(Beginning of Records for processing)

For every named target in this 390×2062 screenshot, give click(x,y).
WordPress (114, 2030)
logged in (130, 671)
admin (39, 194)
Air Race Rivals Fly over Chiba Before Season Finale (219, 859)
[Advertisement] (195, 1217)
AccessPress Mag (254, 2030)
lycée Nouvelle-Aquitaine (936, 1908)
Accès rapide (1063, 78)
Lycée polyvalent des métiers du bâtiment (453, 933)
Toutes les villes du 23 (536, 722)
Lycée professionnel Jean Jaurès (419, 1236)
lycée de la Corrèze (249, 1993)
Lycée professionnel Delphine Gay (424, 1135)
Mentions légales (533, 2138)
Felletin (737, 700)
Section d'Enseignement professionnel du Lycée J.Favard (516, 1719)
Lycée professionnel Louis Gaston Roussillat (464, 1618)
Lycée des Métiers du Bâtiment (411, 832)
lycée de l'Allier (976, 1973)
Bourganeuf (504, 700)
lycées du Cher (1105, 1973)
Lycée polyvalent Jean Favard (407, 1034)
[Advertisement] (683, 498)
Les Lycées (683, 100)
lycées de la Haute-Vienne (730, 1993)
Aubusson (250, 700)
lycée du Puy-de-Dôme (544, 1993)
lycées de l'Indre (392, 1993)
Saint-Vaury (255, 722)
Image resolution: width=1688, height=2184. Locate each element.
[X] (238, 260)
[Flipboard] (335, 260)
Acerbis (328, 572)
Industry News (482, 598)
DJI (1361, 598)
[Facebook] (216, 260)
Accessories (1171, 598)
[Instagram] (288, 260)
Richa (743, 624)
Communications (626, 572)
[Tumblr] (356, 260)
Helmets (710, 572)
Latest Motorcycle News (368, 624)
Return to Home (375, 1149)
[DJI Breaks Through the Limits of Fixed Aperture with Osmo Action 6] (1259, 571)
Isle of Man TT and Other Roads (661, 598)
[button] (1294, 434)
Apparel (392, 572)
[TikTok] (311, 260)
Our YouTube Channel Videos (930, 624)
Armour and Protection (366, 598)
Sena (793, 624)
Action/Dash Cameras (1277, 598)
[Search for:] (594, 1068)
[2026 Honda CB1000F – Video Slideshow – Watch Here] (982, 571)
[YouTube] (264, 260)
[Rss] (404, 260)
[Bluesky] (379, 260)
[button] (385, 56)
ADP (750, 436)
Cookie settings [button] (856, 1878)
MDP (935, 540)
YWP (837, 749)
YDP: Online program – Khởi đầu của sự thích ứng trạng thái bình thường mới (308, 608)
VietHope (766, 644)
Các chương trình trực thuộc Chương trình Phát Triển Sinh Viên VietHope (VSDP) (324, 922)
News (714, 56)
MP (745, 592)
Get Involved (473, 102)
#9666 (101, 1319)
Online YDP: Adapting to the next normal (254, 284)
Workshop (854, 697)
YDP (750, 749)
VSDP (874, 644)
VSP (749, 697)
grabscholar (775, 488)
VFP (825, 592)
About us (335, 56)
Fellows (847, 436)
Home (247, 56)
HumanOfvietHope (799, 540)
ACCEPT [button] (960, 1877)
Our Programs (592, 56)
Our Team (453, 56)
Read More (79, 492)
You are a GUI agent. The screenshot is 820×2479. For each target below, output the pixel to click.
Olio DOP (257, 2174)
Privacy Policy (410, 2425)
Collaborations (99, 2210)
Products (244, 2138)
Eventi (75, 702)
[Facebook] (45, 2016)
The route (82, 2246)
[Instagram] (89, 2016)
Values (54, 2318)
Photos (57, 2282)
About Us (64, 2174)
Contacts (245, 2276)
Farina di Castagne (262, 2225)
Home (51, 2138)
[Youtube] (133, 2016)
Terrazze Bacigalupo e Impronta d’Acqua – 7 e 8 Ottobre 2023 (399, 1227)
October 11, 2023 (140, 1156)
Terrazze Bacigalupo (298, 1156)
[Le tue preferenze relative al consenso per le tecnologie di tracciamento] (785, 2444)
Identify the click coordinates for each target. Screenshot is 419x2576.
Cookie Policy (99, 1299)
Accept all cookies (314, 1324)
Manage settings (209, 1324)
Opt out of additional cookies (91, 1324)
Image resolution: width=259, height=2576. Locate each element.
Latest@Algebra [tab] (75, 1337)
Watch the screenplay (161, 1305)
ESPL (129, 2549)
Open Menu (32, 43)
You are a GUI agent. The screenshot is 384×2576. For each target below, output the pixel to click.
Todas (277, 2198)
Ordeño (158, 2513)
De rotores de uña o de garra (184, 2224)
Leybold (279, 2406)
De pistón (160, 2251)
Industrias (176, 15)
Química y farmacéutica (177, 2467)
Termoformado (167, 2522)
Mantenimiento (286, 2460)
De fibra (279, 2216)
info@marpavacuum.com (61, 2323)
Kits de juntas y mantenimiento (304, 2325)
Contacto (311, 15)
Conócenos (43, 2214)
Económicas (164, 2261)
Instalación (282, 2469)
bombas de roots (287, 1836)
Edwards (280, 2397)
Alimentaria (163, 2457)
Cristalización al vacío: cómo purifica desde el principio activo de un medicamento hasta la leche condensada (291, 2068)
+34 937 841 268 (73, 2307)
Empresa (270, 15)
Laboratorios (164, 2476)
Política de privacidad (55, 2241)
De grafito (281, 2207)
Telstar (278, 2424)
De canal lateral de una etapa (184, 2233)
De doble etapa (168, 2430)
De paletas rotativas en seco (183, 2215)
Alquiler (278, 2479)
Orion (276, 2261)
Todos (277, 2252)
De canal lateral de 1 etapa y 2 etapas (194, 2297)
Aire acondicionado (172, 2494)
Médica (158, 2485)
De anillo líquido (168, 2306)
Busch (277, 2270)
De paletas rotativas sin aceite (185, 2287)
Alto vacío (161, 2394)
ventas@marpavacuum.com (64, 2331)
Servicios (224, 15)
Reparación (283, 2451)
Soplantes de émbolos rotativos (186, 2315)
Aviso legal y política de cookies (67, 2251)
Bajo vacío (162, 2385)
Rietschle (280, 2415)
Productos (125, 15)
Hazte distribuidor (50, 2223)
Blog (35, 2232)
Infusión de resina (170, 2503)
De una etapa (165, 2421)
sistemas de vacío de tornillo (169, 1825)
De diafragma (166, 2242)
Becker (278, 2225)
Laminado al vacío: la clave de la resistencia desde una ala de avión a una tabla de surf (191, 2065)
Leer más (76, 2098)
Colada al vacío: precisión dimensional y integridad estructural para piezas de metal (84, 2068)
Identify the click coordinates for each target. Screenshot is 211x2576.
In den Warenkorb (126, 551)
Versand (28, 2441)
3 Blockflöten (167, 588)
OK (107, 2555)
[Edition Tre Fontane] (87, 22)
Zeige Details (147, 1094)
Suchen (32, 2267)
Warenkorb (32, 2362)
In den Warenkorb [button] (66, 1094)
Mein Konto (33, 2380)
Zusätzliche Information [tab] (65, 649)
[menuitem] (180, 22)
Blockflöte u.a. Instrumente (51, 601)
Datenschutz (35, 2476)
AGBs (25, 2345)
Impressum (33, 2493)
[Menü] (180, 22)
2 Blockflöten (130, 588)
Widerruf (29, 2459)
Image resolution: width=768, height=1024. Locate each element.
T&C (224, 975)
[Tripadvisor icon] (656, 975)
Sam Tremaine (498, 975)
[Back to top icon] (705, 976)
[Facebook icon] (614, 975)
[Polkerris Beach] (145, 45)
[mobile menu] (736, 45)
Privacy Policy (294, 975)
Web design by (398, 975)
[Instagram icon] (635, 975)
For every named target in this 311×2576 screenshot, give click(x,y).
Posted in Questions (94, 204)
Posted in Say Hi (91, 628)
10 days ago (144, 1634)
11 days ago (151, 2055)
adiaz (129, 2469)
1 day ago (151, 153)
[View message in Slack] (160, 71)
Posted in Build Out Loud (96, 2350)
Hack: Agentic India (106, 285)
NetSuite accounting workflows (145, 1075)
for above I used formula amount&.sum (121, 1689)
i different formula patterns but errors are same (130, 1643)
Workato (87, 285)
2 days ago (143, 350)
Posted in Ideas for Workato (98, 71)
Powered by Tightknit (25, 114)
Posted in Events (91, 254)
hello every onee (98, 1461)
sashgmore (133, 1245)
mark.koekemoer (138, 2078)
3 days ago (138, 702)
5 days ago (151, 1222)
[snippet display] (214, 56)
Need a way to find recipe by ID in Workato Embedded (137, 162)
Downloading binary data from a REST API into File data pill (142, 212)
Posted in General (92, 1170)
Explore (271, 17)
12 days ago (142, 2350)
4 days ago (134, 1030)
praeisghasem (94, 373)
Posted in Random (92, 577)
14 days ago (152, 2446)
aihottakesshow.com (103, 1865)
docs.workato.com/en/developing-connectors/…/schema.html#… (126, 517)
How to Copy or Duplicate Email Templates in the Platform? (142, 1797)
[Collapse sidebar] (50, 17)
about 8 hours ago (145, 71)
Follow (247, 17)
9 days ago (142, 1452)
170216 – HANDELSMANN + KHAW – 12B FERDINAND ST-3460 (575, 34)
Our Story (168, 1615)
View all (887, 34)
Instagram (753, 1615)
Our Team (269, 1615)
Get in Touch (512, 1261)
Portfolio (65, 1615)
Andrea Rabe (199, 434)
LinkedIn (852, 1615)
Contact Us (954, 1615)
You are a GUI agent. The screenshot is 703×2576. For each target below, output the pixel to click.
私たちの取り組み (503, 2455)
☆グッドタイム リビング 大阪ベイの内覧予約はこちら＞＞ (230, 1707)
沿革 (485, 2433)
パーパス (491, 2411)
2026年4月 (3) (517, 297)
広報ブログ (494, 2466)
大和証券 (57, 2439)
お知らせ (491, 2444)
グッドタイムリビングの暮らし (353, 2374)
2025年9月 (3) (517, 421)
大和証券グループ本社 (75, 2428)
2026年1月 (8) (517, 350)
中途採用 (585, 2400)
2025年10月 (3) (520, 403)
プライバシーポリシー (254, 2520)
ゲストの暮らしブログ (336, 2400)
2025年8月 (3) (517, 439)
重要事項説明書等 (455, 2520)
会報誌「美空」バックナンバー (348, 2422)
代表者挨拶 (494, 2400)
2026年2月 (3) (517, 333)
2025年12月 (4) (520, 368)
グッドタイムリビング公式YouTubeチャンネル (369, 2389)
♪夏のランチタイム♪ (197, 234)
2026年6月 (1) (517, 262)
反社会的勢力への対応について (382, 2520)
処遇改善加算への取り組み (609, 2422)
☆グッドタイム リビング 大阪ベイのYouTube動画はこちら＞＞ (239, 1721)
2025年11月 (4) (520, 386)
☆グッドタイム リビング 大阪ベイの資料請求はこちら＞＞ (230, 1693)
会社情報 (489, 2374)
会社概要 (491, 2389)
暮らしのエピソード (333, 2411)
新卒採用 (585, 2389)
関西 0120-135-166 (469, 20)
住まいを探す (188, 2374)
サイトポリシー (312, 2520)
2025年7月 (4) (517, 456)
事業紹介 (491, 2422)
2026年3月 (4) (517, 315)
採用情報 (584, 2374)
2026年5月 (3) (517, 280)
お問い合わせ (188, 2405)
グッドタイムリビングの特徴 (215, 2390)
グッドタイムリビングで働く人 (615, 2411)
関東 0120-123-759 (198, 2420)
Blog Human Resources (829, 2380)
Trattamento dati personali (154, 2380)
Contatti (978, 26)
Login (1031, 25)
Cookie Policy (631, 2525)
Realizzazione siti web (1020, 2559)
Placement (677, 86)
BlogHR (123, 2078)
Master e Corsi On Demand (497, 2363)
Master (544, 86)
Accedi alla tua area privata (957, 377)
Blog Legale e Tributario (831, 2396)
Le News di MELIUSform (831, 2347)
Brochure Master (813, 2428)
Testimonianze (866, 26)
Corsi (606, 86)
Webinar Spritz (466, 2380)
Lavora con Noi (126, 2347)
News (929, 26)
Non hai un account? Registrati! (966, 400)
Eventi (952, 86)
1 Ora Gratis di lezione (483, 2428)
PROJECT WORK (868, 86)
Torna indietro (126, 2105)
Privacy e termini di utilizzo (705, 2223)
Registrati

(End of Records for processing)

== Description of the task ==
Above are the records. Print exactly, and only, the lines from the line with "Alto vacío (161, 2394)" to the line with "Hazte distribuidor (50, 2223)", both inclusive.

== Written answer ==
Alto vacío (161, 2394)
ventas@marpavacuum.com (64, 2331)
Servicios (224, 15)
Reparación (283, 2451)
Soplantes de émbolos rotativos (186, 2315)
Aviso legal y política de cookies (67, 2251)
Bajo vacío (162, 2385)
Rietschle (280, 2415)
Productos (125, 15)
Hazte distribuidor (50, 2223)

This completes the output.